仕事に戻らなくてはならなかったマシューはその後の数か月、何度もルートを変更してアッシュが居なくなった場所へ戻り探し続けていました。

11月のはじめ、友人たちとニューヨーク州へ向かっていたキンバリーはオハイオ州のバス停で1匹の猫と出会いました。草むらの中から現れたとき、寒さのために猫は冷たい地面に足を付けないようにしていました。
周囲に猫のことを知る人は見つからず、寒さの中に残していくことができなかった彼女は、猫をスモーキーと呼び車に乗せて地元の動物保護施設ロリポップファームに助けを求めました。

ロリポップファームに到着したスモーキーはとても痩せていて医療チームの治療を受けなければなりませんでした。確認のためにマイクロチップをスキャンしたとき、スモーキーの飼い主が約2,400kmも離れたテキサス州に住んでいることが分かりました。
スモーキーこそ、マシューが探しているアッシュだったのです。
私たちはすぐにマシューに連絡を取りました。

ずっとアッシュのことを考えていたマシューは遠く離れたニューヨーク州でアッシュが治療を受けていると聞きとてもショックを受けていました。
連絡を受けたときアーカンソー州にいたマシューは、運転スケジュールを調整してペンシルバニアとニューヨークに向かって走り始めました。
アッシュがロリポップファームに到着して10日後、マシューのトレーラーが到着しました。

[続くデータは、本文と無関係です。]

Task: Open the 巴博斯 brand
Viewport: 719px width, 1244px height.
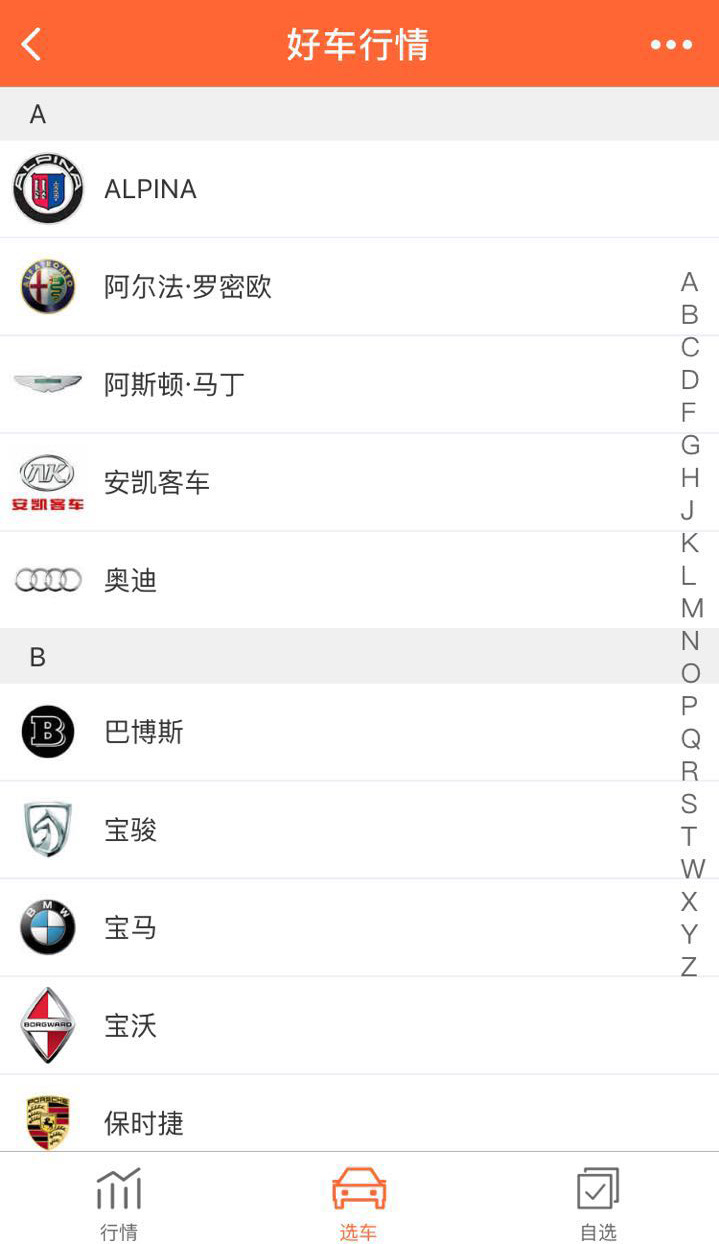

スモーキー(アッシュ)の飼い主が見つかったことを伝えると、キンバリーとその友人たちもとても喜んで彼らの再会を祝福しに来てくれました。
彼女たちが見守る中、アッシュを抱きしめるマシューの目に涙が光っていました。
『これは私のクリスマスの奇跡です。』

アッシュはニューヨークに到着するまでずっとキンバリーの膝の上に抱きしめられていたそうです。
キンバリーは彼らの再会に大喜びでした。

『キンバリーさん達がアッシュの命を救ってくれ、マイクロチップが彼を家に連れて帰ってくれました。』
マシューはアッシュを救ったすべての人たちに深く感謝していました。

マシューに抱かれたアッシュが18輪のトレーラーに近付いたとき、アッシュは慣れた様子でシートに跳び上がりました。

マシューとアッシュは再び旅の暮らしに戻っています。
マシューは以前にもましてアッシュとの絆が深まったと話しています。